Well, yes, members of Congress could always open those meetings to C-SPAN. They could have done that before Obama took office. They don’t, though, and it appears that Obama won’t push them to do so. No one on Capitol Hill really expected him to, because when actual, sensitive discussions go on to cut deals on legislation, no one in Congress really wants to do that in front of the TV cameras.
Still, what Obama talked about on the campaign trail — many times, not just once — was televising “the negotiations,” not just a forum at the White House.

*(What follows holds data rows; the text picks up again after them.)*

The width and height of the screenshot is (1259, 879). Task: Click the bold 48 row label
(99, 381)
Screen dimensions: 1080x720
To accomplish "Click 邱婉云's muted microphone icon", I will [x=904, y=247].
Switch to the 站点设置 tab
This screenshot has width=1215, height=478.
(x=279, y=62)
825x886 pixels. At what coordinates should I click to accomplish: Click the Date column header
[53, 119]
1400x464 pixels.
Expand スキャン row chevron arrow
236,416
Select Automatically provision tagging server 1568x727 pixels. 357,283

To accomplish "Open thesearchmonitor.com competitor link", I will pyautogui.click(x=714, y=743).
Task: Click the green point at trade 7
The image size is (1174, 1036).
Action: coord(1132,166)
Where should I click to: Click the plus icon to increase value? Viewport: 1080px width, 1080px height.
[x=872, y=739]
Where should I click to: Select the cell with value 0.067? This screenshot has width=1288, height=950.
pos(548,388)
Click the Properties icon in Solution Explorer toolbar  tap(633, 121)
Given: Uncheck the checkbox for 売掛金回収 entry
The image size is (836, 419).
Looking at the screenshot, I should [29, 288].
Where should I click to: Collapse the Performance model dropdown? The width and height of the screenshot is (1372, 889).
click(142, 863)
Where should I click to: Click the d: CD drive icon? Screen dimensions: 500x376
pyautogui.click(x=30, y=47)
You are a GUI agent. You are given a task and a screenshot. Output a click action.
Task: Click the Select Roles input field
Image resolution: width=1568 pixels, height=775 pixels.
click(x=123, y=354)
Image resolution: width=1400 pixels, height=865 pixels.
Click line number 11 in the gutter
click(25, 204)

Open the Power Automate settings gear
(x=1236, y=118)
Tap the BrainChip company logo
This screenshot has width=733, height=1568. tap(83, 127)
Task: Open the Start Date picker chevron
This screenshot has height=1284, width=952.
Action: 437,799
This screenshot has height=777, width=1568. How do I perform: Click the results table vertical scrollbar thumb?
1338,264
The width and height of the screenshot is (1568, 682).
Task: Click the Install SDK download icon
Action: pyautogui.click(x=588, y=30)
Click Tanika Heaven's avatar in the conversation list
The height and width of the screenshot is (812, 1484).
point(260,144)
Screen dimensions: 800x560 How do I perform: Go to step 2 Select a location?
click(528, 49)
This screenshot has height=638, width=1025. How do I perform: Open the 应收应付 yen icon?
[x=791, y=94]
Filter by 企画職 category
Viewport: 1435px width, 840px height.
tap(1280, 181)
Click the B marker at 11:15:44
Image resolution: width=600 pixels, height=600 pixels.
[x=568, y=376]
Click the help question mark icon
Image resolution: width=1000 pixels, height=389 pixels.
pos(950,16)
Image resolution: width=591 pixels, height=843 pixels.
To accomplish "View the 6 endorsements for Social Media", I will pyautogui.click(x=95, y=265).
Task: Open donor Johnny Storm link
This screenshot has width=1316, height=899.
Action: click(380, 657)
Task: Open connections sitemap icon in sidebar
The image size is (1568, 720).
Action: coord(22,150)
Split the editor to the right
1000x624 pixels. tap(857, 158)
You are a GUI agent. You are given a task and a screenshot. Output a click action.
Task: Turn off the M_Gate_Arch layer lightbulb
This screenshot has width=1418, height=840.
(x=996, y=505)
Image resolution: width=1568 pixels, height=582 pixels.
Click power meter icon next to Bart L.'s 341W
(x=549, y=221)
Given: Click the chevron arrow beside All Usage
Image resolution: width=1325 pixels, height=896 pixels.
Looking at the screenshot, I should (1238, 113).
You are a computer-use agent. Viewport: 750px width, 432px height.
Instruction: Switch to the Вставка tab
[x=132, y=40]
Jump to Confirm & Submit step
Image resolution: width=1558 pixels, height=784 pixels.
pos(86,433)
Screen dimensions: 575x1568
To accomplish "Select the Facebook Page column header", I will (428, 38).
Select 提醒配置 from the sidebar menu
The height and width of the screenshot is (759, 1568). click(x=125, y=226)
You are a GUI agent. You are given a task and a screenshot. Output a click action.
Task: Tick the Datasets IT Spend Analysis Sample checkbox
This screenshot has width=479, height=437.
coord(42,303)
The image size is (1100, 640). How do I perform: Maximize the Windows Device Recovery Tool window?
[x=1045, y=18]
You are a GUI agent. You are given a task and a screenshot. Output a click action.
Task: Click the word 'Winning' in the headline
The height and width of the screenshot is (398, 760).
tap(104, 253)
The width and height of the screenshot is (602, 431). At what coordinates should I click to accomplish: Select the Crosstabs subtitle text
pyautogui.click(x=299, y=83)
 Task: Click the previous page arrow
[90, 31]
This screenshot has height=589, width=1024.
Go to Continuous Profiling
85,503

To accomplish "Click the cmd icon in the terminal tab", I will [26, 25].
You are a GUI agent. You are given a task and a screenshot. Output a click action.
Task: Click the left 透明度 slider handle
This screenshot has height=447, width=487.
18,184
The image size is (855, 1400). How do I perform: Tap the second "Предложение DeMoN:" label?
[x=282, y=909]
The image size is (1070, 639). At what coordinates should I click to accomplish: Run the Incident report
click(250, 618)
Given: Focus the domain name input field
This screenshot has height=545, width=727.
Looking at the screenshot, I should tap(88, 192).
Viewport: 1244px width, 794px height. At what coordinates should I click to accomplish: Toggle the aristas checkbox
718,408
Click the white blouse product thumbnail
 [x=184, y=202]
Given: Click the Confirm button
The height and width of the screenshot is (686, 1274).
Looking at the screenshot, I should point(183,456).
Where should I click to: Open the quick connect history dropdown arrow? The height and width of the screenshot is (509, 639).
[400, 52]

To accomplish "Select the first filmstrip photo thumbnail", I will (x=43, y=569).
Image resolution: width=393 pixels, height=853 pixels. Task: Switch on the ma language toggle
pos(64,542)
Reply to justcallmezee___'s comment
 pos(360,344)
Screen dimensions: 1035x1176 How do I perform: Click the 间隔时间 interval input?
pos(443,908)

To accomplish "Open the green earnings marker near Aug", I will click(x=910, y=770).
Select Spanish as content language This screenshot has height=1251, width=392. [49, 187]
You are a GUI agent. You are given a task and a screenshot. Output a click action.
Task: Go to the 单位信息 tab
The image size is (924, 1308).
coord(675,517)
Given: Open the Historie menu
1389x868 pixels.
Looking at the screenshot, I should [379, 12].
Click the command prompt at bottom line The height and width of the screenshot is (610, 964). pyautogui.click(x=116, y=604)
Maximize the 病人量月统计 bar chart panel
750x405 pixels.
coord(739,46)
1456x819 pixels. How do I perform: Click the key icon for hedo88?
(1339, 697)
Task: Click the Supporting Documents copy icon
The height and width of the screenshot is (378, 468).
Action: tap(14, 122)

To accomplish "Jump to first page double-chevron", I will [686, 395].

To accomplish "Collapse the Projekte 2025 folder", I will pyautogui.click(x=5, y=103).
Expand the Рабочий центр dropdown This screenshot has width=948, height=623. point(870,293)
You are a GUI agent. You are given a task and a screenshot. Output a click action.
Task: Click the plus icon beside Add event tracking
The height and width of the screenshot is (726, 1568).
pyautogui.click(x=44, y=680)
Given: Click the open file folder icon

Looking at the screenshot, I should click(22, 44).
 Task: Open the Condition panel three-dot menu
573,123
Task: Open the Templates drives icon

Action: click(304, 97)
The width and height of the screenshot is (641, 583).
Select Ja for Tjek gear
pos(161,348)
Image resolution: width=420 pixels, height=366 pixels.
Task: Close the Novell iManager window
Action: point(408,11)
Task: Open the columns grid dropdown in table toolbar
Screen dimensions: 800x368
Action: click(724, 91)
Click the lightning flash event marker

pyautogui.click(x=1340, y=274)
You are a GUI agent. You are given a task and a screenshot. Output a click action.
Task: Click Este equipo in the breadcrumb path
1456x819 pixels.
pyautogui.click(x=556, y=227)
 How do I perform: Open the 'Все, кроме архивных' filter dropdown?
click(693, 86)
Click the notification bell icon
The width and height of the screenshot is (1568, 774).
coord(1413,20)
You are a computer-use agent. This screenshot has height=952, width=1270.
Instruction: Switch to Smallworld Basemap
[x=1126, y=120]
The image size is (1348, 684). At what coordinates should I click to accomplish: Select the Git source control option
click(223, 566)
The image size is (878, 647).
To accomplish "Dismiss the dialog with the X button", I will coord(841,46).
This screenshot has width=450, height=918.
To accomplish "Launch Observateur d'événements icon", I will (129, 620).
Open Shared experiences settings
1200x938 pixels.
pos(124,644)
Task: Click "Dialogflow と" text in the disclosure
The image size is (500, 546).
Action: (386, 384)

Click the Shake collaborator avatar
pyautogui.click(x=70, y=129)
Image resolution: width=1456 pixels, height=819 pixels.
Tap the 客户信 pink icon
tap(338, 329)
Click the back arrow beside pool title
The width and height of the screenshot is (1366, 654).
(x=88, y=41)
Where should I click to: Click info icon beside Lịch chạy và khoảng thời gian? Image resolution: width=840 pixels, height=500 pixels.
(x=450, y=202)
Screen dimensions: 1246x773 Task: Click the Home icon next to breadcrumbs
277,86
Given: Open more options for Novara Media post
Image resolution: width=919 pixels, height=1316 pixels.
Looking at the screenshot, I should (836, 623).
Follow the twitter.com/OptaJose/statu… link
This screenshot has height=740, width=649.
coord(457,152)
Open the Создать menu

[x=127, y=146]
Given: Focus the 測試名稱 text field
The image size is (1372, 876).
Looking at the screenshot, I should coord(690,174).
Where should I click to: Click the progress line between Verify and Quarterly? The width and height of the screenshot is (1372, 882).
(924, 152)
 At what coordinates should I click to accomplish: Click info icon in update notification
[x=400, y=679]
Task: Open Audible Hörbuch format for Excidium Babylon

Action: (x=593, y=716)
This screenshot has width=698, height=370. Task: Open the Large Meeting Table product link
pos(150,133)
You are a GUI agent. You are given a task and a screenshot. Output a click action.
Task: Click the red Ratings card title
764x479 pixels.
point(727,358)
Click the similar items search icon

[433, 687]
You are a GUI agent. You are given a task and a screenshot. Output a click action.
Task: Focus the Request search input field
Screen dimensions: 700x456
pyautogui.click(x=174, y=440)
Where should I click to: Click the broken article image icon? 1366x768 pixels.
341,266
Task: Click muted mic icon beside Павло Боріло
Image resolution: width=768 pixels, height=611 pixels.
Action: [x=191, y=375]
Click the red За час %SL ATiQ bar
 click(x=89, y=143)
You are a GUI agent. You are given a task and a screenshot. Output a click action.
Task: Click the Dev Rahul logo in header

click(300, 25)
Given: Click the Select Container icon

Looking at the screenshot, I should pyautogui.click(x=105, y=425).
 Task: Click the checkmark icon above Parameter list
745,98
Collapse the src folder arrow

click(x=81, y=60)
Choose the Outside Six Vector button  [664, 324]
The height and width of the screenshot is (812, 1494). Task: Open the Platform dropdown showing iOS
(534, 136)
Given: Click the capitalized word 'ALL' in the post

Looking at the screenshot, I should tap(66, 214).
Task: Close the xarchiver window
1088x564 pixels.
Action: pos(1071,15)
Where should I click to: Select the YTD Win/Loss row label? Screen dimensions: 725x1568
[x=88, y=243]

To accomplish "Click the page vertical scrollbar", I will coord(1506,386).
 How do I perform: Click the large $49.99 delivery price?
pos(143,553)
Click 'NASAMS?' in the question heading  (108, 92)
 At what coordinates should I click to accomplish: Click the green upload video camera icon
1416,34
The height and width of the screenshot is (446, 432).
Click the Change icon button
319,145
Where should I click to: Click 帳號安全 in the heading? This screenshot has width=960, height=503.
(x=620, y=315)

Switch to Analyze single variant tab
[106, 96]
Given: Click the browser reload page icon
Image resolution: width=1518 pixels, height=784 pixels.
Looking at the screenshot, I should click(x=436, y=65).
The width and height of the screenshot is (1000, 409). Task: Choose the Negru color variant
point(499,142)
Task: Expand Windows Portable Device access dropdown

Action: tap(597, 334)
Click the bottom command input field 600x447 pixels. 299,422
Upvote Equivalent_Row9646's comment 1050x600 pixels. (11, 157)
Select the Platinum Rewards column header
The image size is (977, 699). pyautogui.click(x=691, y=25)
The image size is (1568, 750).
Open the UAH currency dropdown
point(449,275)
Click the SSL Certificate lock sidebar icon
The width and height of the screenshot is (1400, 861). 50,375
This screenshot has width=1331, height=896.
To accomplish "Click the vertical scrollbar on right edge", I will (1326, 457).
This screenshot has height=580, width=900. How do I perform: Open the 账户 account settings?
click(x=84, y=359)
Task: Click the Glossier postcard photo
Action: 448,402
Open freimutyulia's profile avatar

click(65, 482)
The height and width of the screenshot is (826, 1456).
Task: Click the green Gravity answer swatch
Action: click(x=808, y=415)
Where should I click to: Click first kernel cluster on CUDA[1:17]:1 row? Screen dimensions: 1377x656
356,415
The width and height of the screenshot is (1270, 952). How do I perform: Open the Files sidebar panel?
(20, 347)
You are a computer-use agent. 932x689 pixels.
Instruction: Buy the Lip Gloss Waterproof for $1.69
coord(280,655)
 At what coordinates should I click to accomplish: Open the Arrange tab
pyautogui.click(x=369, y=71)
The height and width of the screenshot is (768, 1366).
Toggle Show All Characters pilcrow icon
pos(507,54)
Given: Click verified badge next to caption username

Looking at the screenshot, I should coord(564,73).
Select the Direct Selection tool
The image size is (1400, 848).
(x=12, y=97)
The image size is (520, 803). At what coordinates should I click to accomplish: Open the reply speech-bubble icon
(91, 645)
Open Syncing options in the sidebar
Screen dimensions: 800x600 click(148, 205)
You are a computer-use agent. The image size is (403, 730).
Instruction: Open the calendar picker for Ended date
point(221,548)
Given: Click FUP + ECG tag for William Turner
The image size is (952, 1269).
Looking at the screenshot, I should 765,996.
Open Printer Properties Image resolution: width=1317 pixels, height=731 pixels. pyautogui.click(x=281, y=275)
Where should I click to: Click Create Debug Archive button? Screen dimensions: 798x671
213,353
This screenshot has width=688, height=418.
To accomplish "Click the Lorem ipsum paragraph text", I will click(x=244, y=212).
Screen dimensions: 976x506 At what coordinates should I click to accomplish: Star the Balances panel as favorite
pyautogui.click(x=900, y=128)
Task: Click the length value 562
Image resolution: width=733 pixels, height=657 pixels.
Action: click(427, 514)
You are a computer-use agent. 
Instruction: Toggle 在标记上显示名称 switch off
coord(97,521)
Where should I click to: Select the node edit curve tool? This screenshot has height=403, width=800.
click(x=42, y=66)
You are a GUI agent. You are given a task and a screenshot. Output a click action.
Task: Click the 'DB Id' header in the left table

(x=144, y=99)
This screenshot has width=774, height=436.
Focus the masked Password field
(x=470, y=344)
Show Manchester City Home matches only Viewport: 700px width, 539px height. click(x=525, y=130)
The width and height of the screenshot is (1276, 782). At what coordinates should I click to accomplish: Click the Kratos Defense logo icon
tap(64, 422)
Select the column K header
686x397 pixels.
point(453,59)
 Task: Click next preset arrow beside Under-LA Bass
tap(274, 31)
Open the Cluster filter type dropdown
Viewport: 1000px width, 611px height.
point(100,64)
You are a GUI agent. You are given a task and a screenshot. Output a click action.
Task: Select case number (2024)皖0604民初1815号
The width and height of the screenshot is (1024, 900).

“I’m going to have all the negotiations around a big table,” Obama said at an August campaign event in Chester, Va. “We’ll have doctors and nurses and hospital administrators. Insurance companies, drug companies — they’ll get a seat at the table, they just won’t be able to buy every chair. But what we will do is, we’ll have the negotiations televised on C-SPAN, so that people can see who is making arguments on behalf of their constituents, and who are making arguments on behalf of the drug companies or the insurance companies.”
It’s not the biggest issue facing Obama today. He’ll be remembered far more for whether he gets the health care overhaul policies right, and for whether he can persuade Congress to pass them, than for the C-SPAN promise that wasn’t realistic anyway.
But people are looking for signs that Obama will actually push his former congressional colleagues to do things they don’t want to do. The C-SPAN fight clearly isn’t one Obama is willing to pick with Congress. If he really wants the health care bill, though, he’ll have to push them on issues that matter a lot more.